>>25867
I feel the same but I still want to have my chance at it, I don't really have other purposes in life and this is the only one that makes me excited. So it's a pipe dream but at least I feel like I have an objective to reach.
>>25868
But doesn't normal dev require much much more experience to get you hired in something, and to be very good at doing math? It will take a lot of time to be hireable at that compared to web dev, which is basically just tweaking things so it looks good. And writing the occasional interactive part of the site.
This is what I meant by losing a programatic thinking, if I would be able to get hired as a junior web dev I'd mostly just mess with html/css and some javascript or a simple framework. That means that most of your job wouldn't consist of programming, just laying out things so it looks good on a page.
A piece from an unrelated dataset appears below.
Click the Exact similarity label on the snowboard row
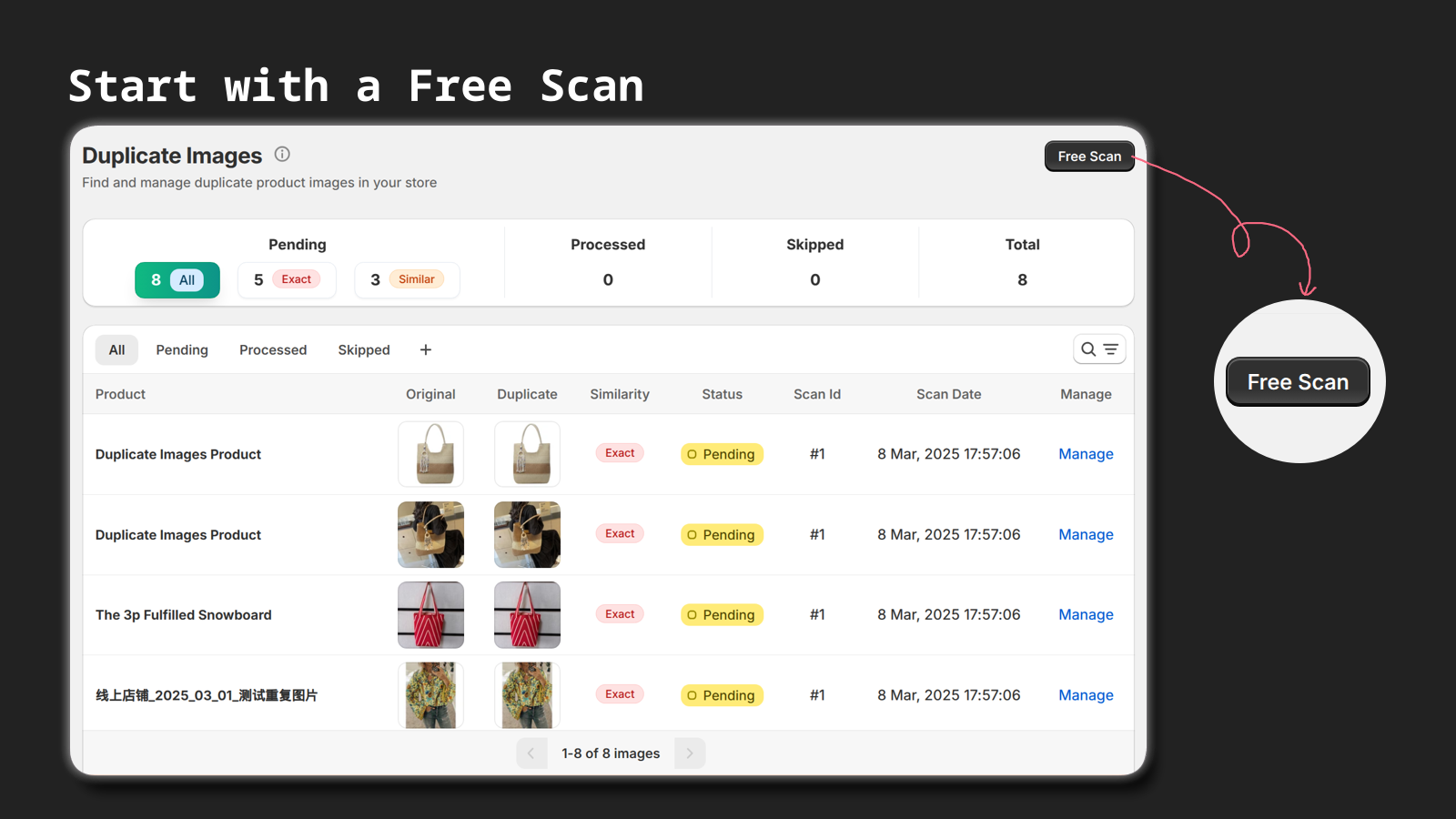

I'd try to get a normal dev job but I've heard you must be seriously good at what you do for someone to consider you, since for example you might get hired to make some software for a medical facility or shit like that.
>>25869
>>25870
I do want to play with my imagination all day, and I hate working normal jobs, I know how selfish it appears to want to work full time on your hobby when basically everyone in the world wants to do it, but I don't know, I still want to risk it since I really don't have much to lose. This is just what I want to do, maybe I'll fail maybe not.
The problem for me is not working a job, but figuring out if I should work a shit job that takes less time, or working a well paid job that requires that I pay almost all my attention to it. I should had just tldr's the first post and asked this "is web dev worth it/not saturated, all the memorization won't make your programming skills shit?".
I wonder if as someone who wants to keep shitting out games it would better to go in a field I'm really not interested about, just for money (web dev) so I can keep working on my game on the side. Or I should make some actual software that's not playing around with web dongs, and take more years to specialize in something like c++/c# and become good at math. So I don't have shit skills when programming.
As an alternative, I could be a burger flipper for a decade or so with the chance of killing myself because no one sane would do it for so long, BUT I could on the side have my hobby as a free time job. If I work like that I don't have to devote any time at home to keep up with the latest web dev technologies, I could just focus 100% on my game and forget about making myself hireable.
I just wonder, how many of you guys have programming related jobs here, or you do something completely unrelated to gamedev to make a living (that also took your time to learn)?